Most of the neurons in the mammalian brain do not proliferate in the mature brain. However, few neurons are thought to be produced during our lifetime within specific niche regions, in a process termed neurogenesis. One such region is the dentate gyrus (DG) of the hippocampus. We have previously shown that knocking out the eukaryotic elongation factor 2 (eEF2) kinase (eEF2K; or CaMKIII) in mice, leads to increased expression of a specific set of proteins as well as neurogenesis in the DG. Importantly, eEF2 is the only known substrate of eEF2K at Thr-56, whereas phosphorylation at this site inhibits eEF2 activity and rate of mRNA translation elongation. In addition, better context discrimination was detected at the behavioral level. So far, research has consistently shown that neurogenesis induction prior to learning improves it. However, mixed results have been reported when neurogenesis is induced post learning.

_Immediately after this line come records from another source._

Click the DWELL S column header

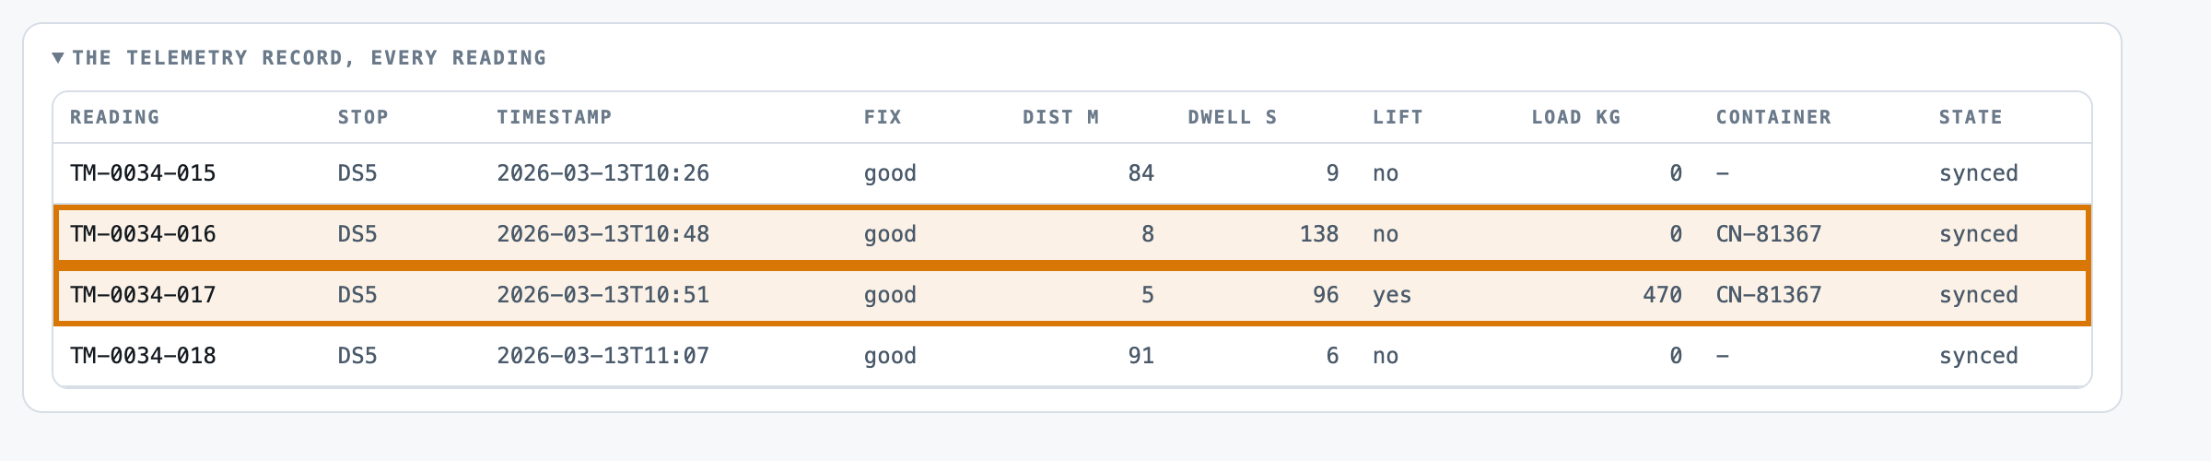point(1233,117)
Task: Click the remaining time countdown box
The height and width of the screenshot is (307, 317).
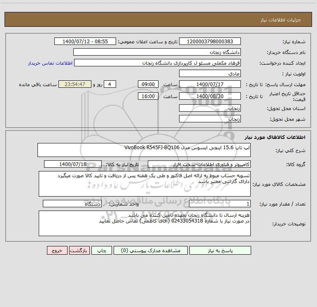Action: pyautogui.click(x=75, y=84)
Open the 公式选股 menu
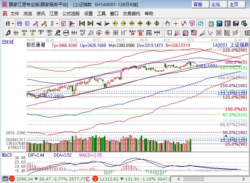 (71, 14)
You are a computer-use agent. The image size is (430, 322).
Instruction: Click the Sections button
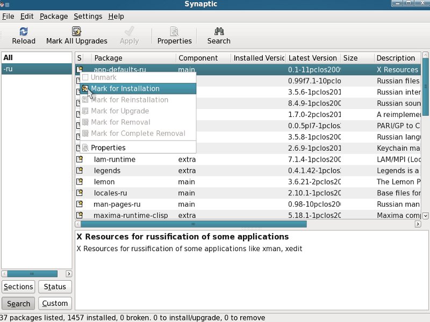coord(19,287)
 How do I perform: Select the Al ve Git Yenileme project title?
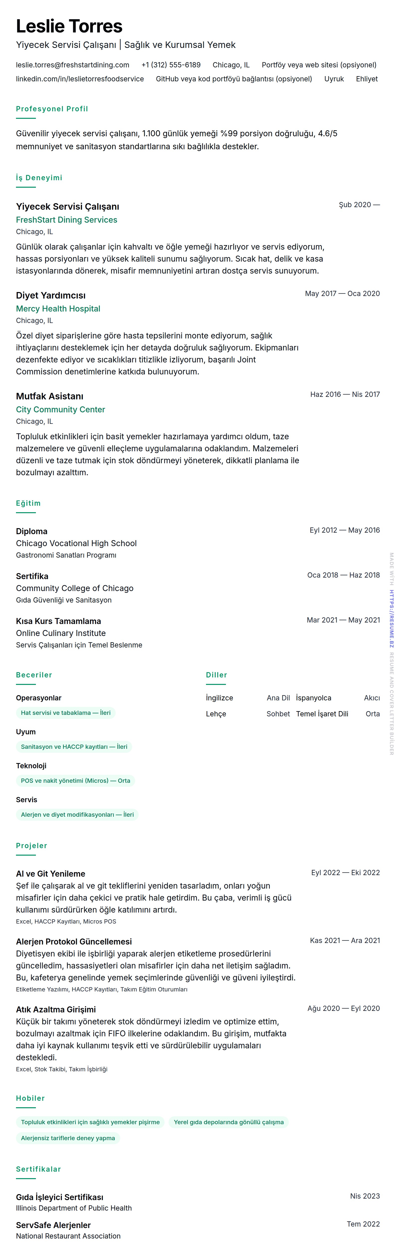click(x=51, y=873)
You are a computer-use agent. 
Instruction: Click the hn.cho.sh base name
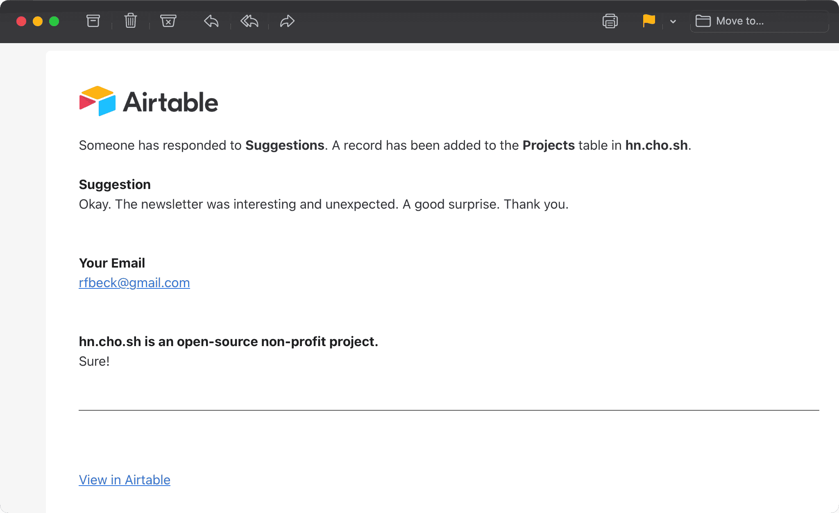tap(656, 145)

In my thesis, I induced neurogenesis in the DG of mice using eEF2K KO floxed mice, both before and after learning, and found better context discrimination and higher neurogenesis levels. These results suggest that enhanced neurogenesis one month following learning does not interfere with retrieving contextual memories that were previously acquired. Furthermore, enhancing eEF2 activity is beneficial for both learning and retrieval, and thus can be a valid target for the treatment of dementia and cognitive deterioration associated with age.